---- Material provided
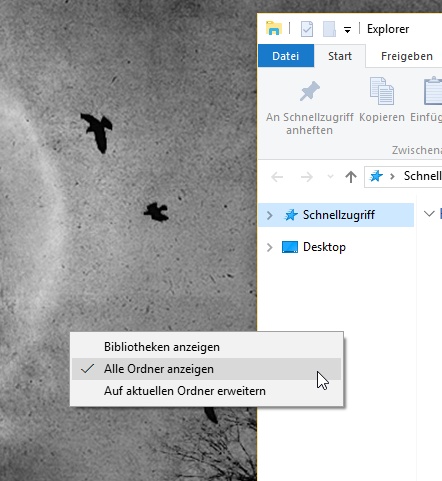Expand the Desktop tree node chevron

[269, 247]
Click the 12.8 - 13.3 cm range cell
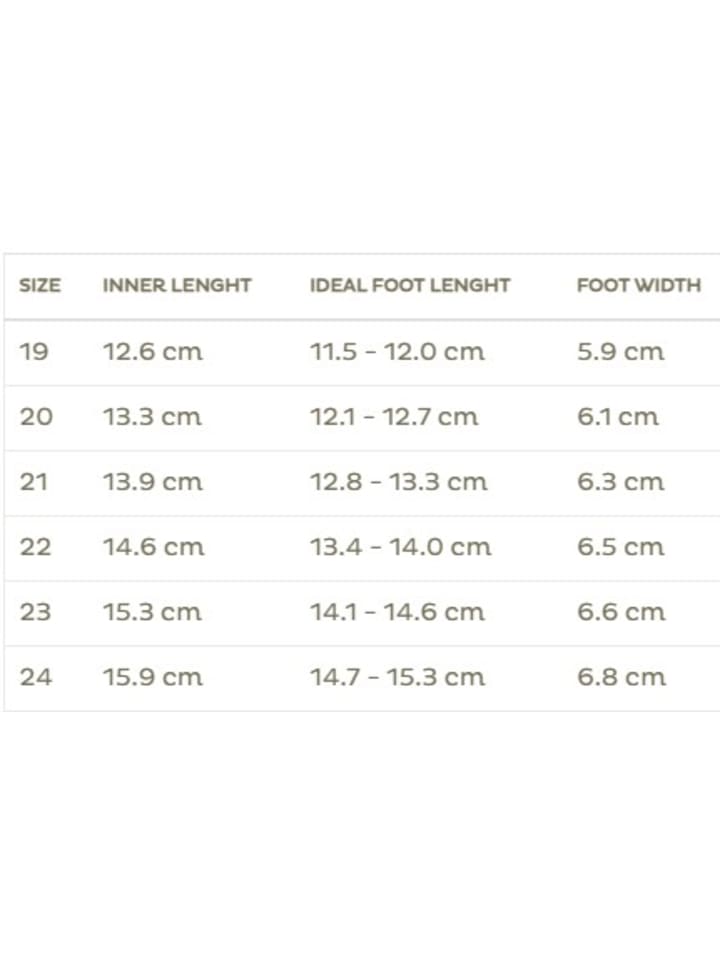Screen dimensions: 720x960 coord(399,482)
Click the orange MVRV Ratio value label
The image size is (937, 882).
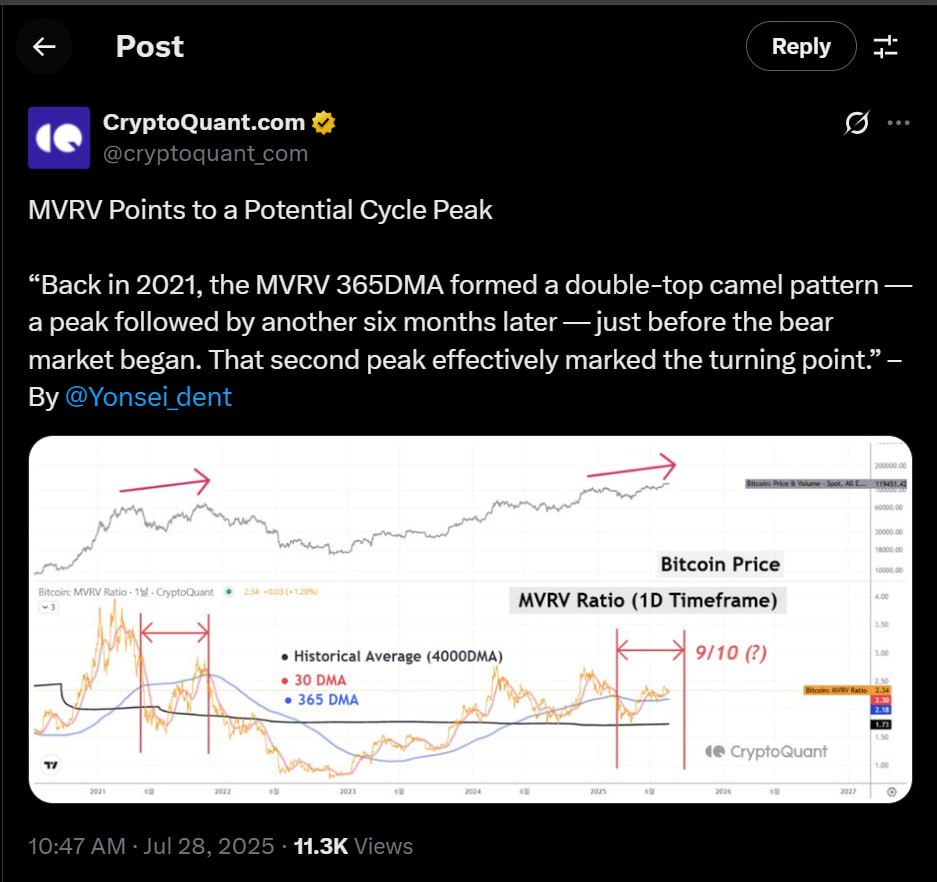click(847, 690)
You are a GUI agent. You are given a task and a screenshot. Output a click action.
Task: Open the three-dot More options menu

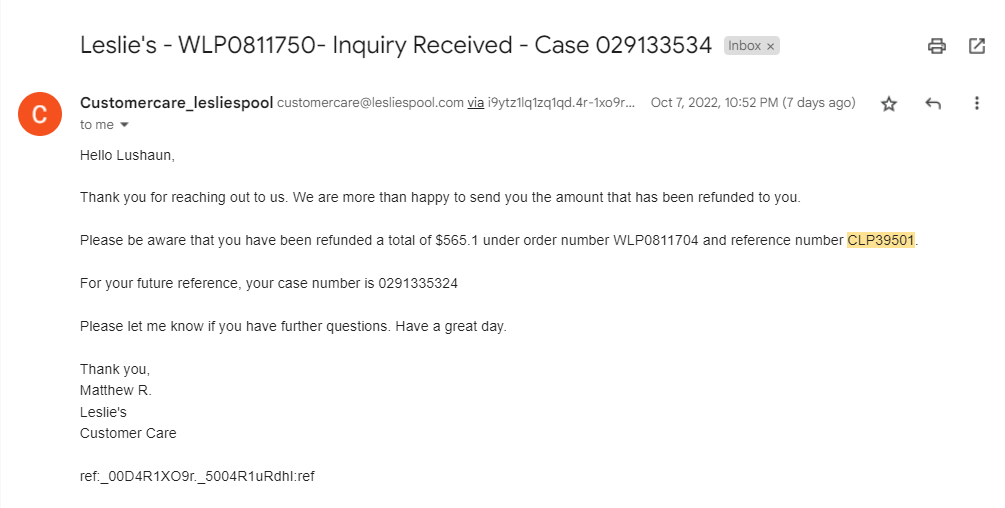[976, 103]
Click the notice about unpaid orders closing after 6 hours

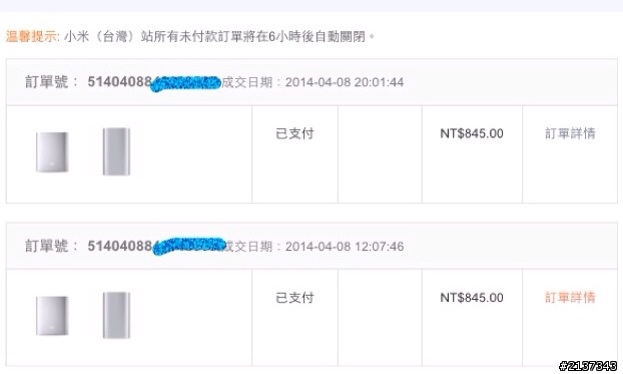point(219,37)
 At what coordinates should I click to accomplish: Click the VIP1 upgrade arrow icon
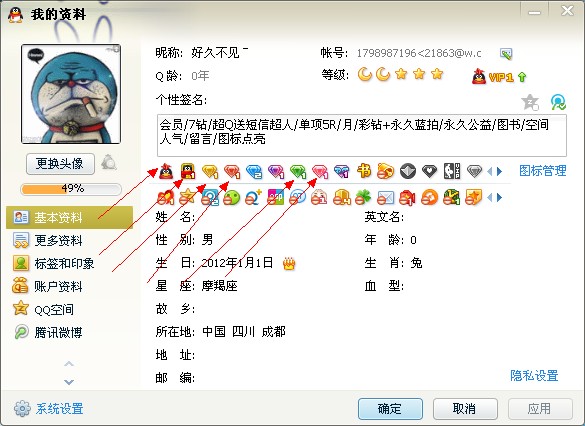(x=522, y=77)
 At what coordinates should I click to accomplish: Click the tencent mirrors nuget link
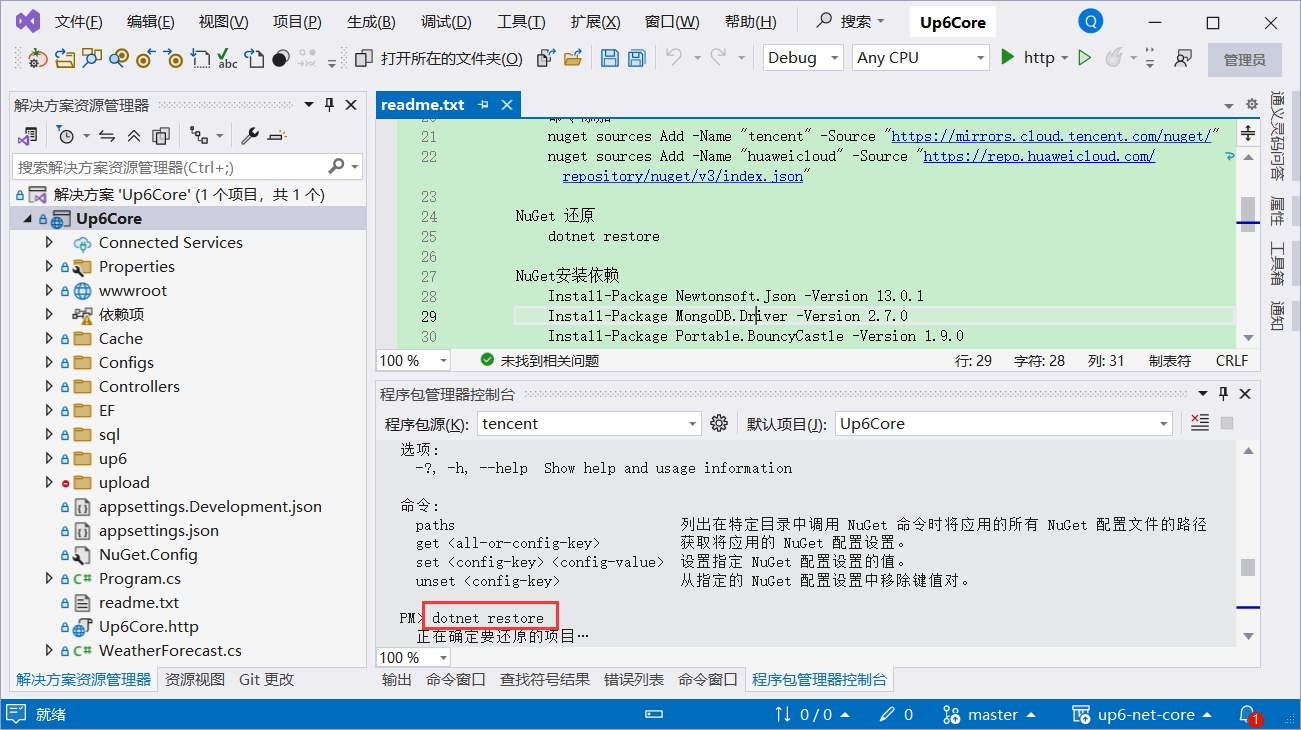click(x=1051, y=136)
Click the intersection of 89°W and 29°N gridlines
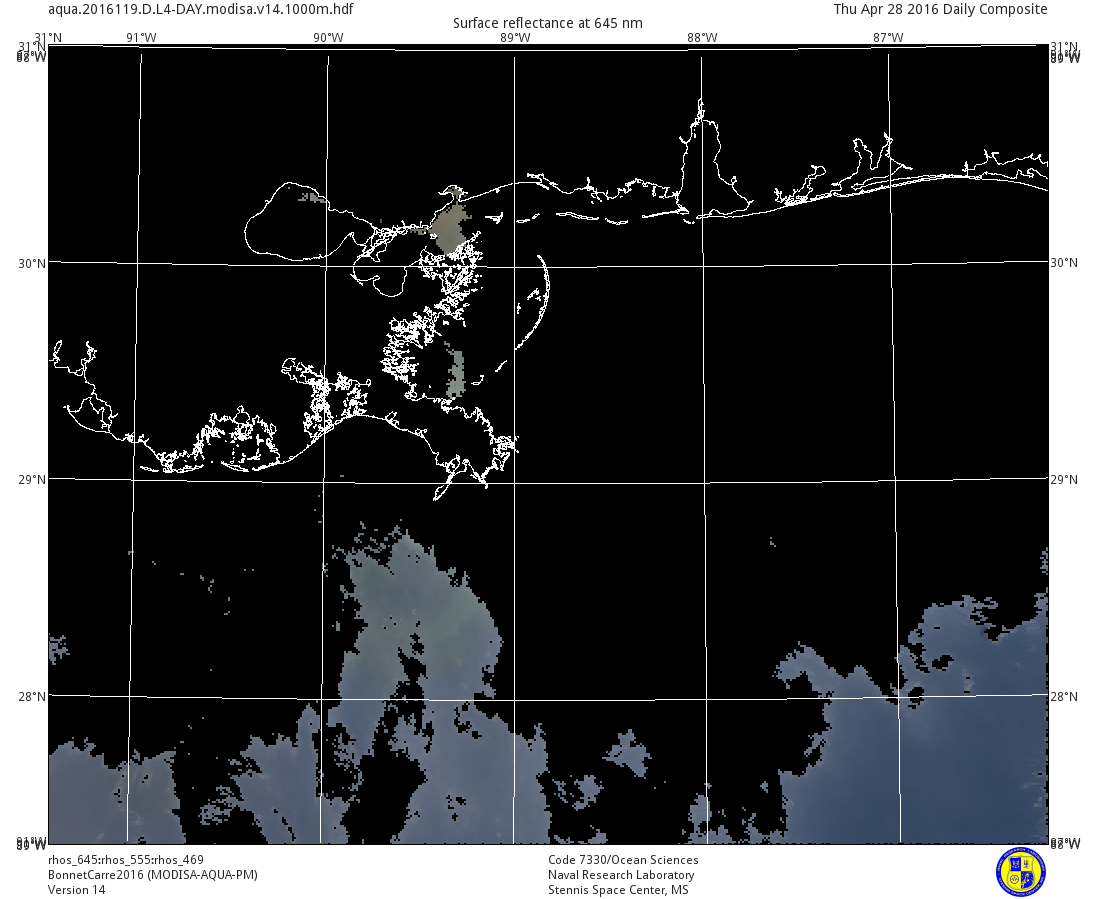Screen dimensions: 1096x899 tap(515, 480)

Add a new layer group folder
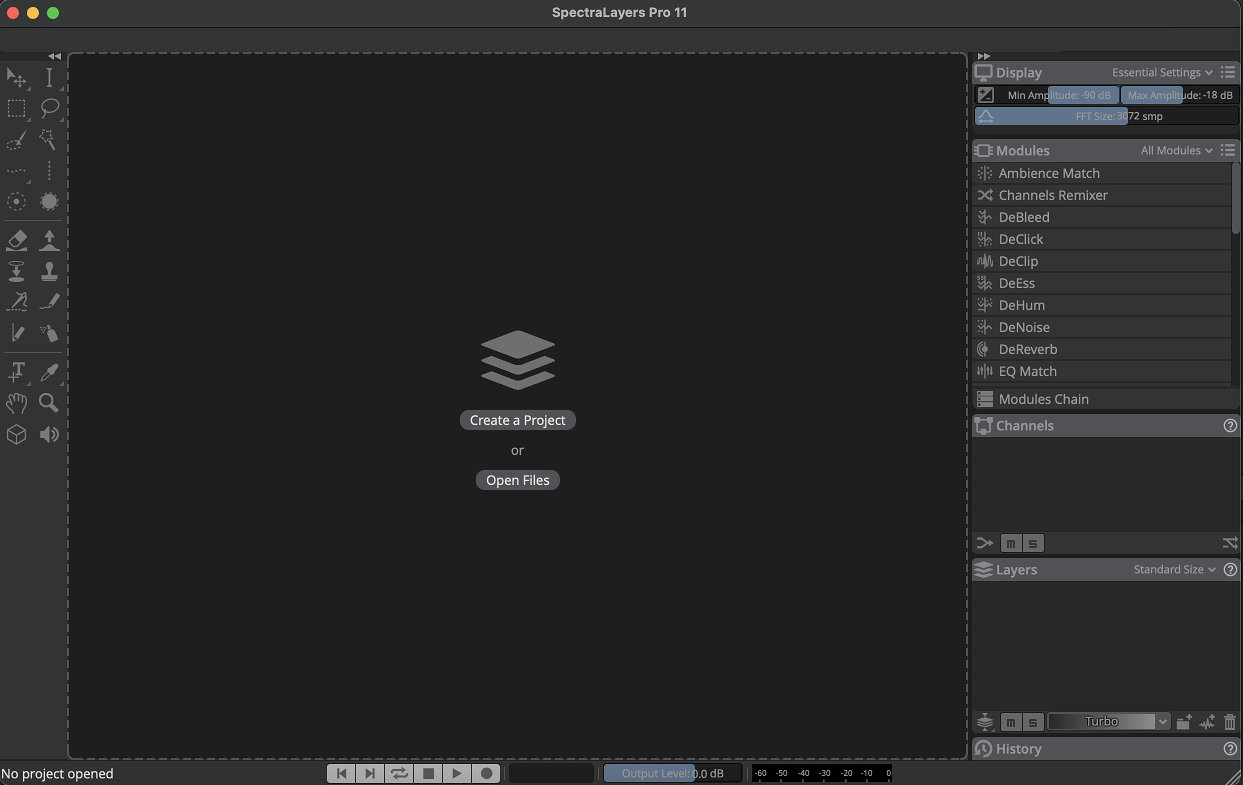(1184, 722)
--------
_Task instructions_. All that is needed here is the run of lines from the one containing "Click the orange MVRV Ratio value label" through the end of the material above, reproduced exactly and without pictures.

_Answer space_.
Click the orange MVRV Ratio value label
The image size is (937, 882).
click(847, 690)
You are a GUI agent. You are given a task and a screenshot. Output a click action.
Task: Open the three-dot More options menu

[976, 103]
Click the notice about unpaid orders closing after 6 hours

point(219,37)
 At what coordinates should I click to accomplish: Click the VIP1 upgrade arrow icon
(x=522, y=77)
 At what coordinates should I click to accomplish: Click the tencent mirrors nuget link
click(x=1051, y=136)
Click the intersection of 89°W and 29°N gridlines
Screen dimensions: 1096x899 tap(515, 480)

Add a new layer group folder
(1184, 722)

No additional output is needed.